◆ **Directions for this task**
Copy the lines below word for word, leaving out the pictures.

** BEGIN Material supplied **

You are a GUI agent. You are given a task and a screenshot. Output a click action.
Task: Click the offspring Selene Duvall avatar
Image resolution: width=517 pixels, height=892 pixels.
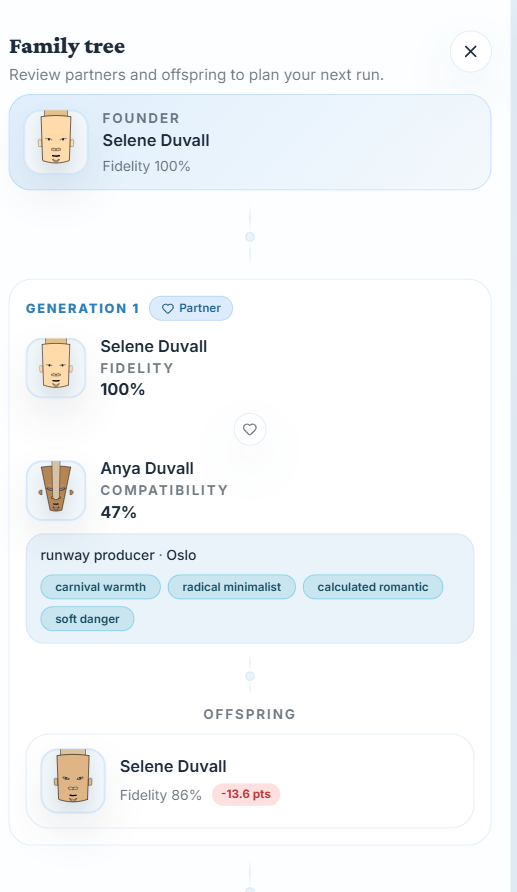(73, 780)
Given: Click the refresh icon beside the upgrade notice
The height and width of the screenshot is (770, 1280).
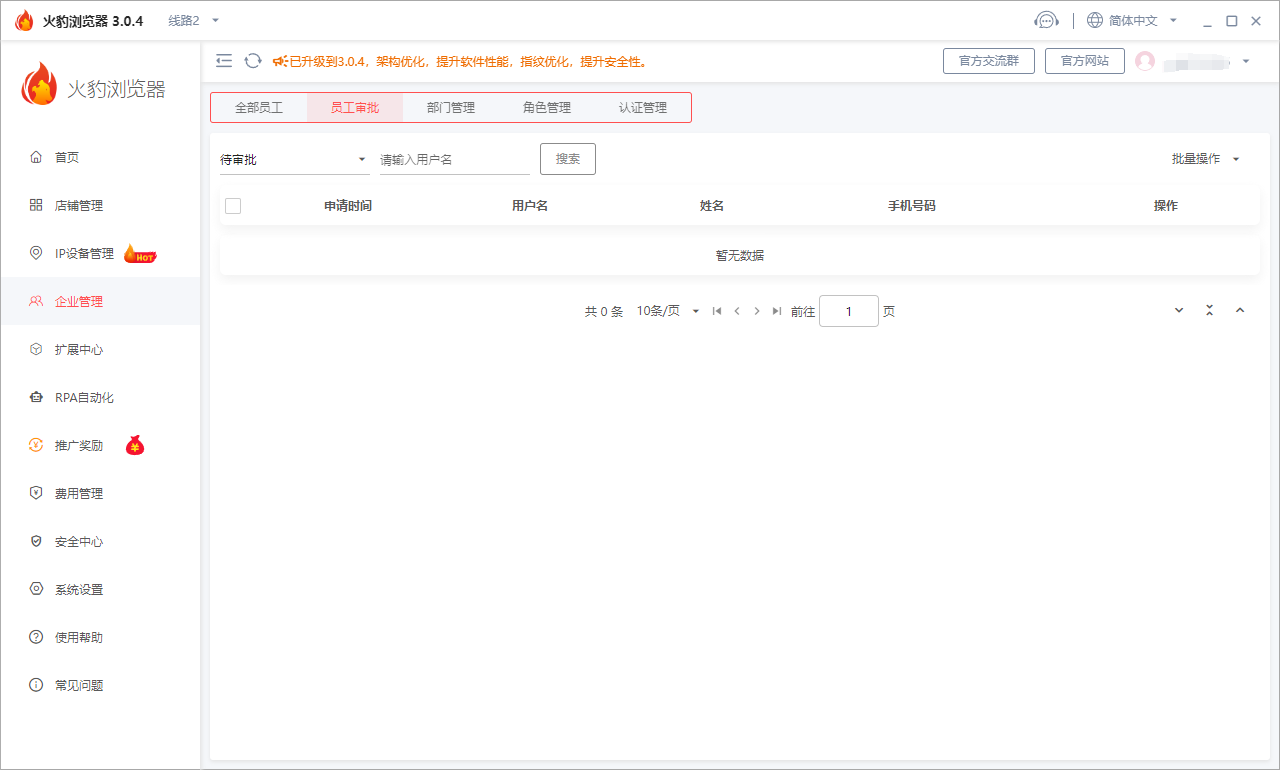Looking at the screenshot, I should click(x=252, y=60).
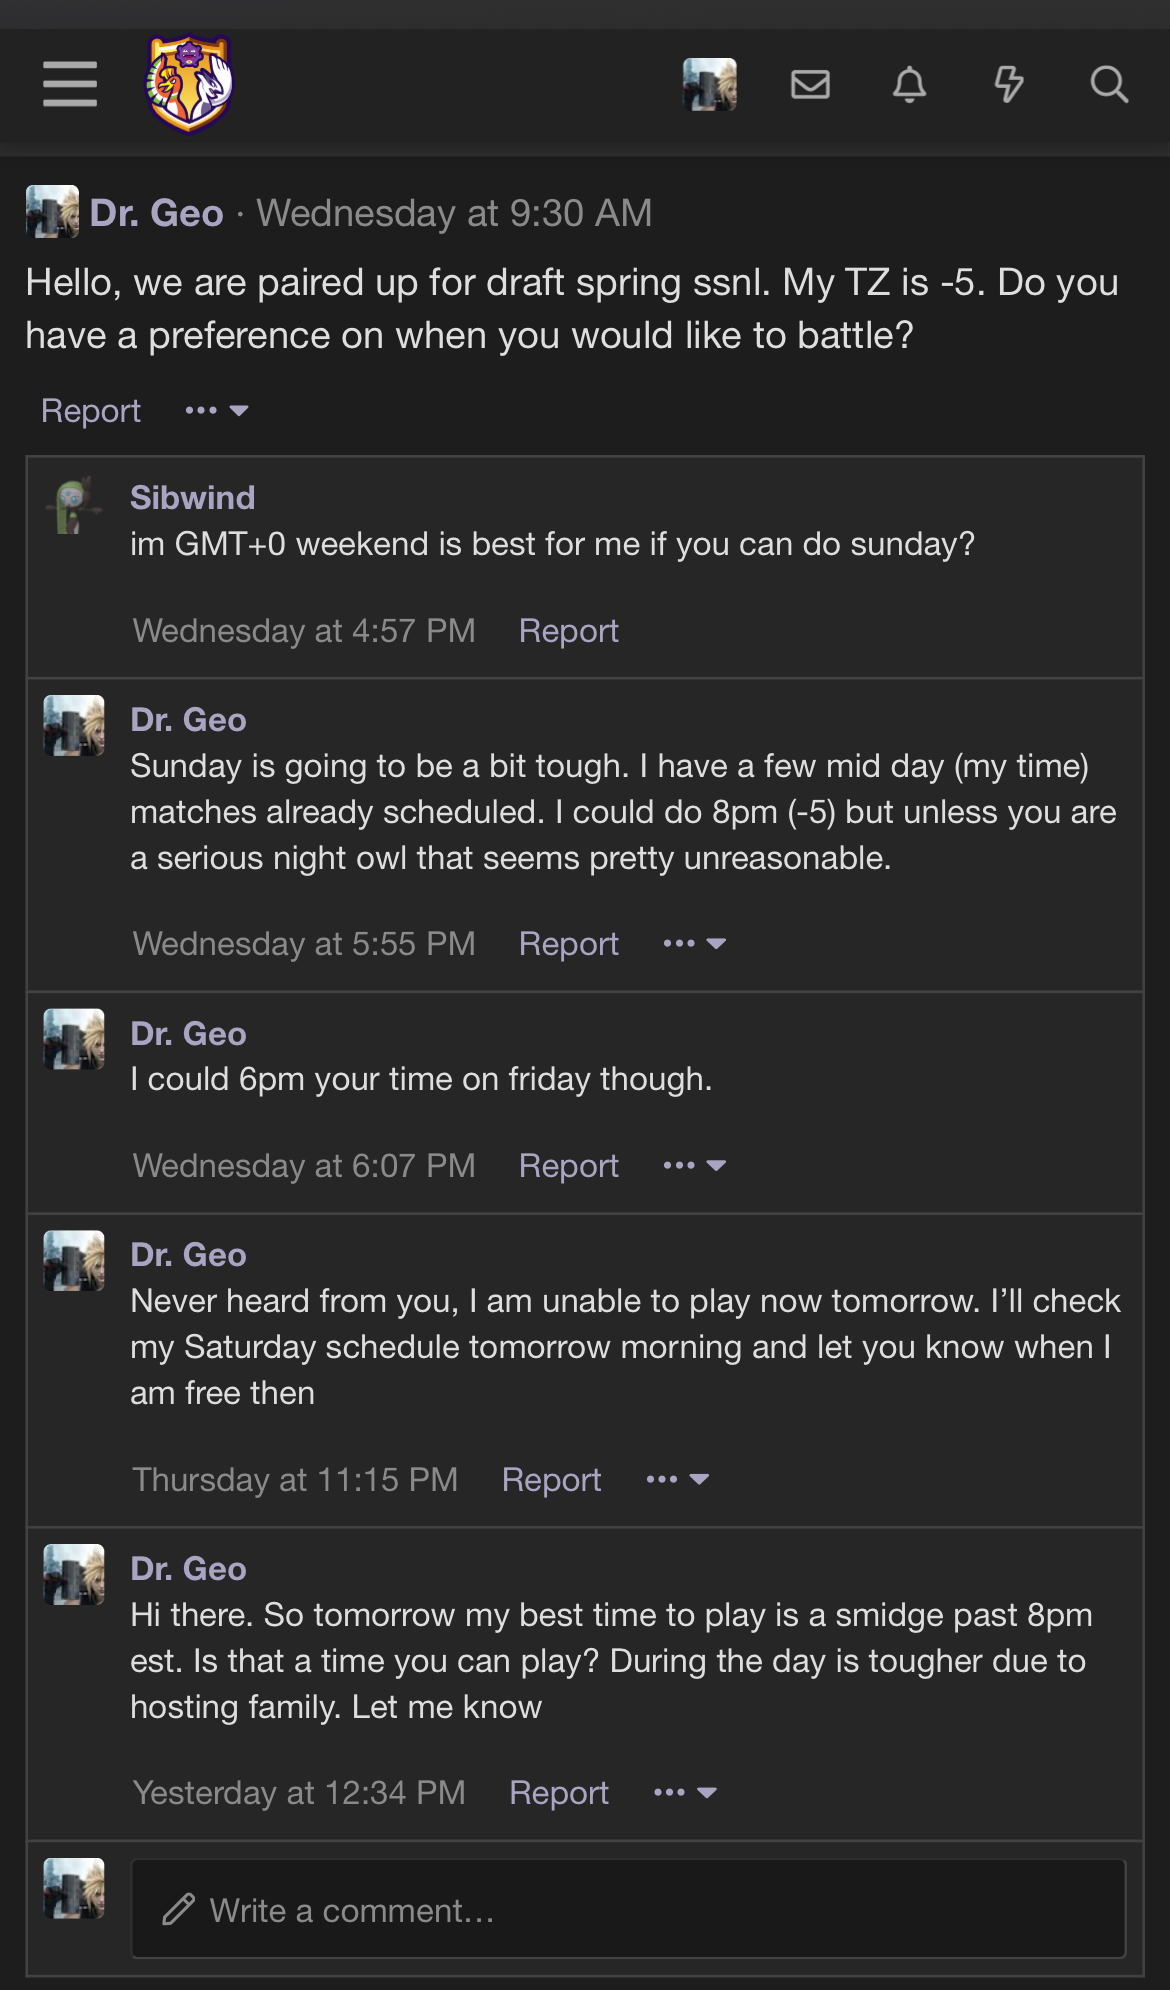Screen dimensions: 1170x1990
Task: Open account menu via header avatar
Action: pyautogui.click(x=710, y=84)
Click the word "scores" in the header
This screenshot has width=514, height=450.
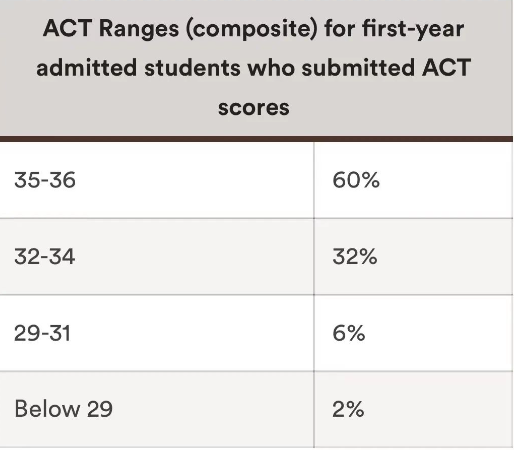pyautogui.click(x=254, y=108)
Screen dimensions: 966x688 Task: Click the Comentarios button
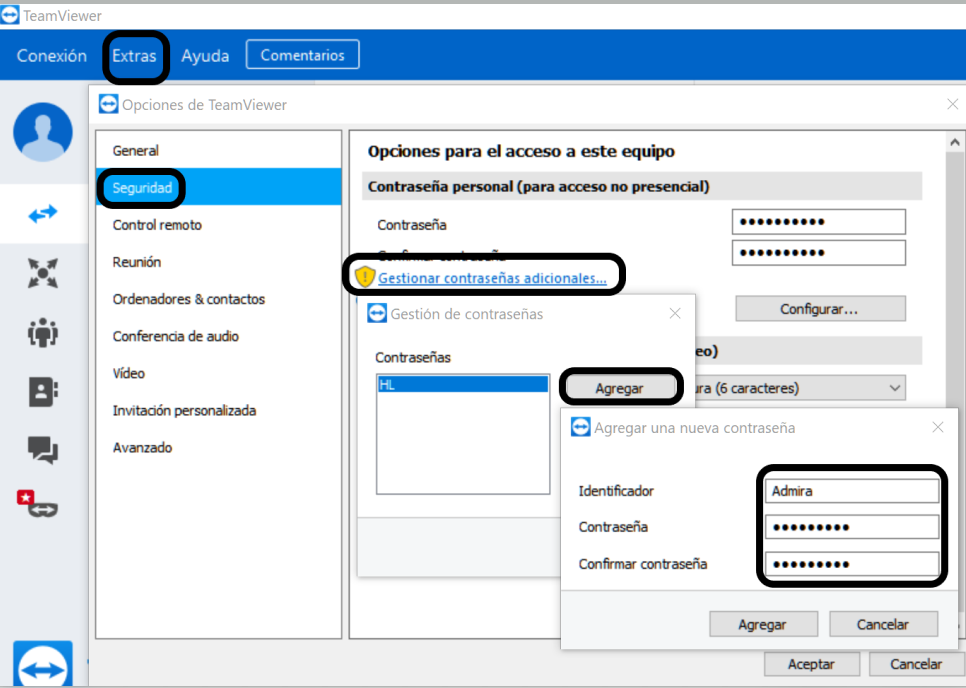click(x=302, y=56)
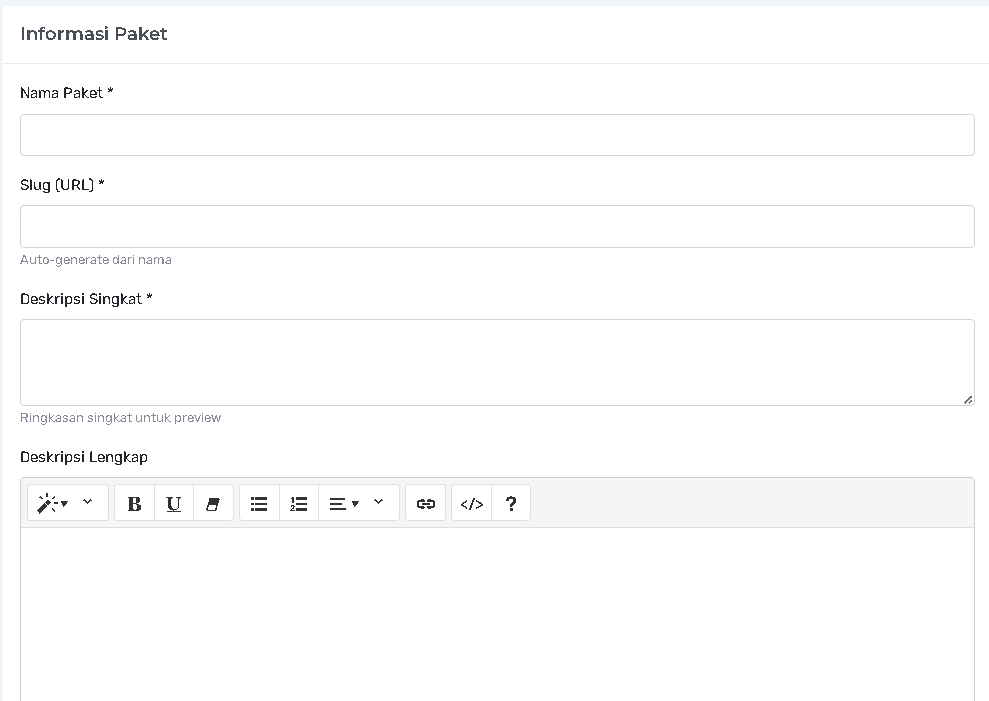Click the Deskripsi Lengkap rich text editing area
This screenshot has height=701, width=989.
pos(497,610)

** END Material supplied **

◆ **Worked answer**
You are a GUI agent. You are given a task and a screenshot. Output a click action.
Task: Click the offspring Selene Duvall avatar
Image resolution: width=517 pixels, height=892 pixels.
(73, 780)
Given: Click the refresh icon beside the upgrade notice
The height and width of the screenshot is (770, 1280).
Looking at the screenshot, I should click(x=252, y=60).
Screen dimensions: 1170x1990
Task: Open account menu via header avatar
Action: pyautogui.click(x=710, y=84)
Click the word "scores" in the header
This screenshot has width=514, height=450.
pyautogui.click(x=254, y=108)
Screen dimensions: 966x688 Task: Click the Comentarios button
click(x=302, y=56)
Click the Deskripsi Lengkap rich text editing area
This screenshot has height=701, width=989.
pos(497,610)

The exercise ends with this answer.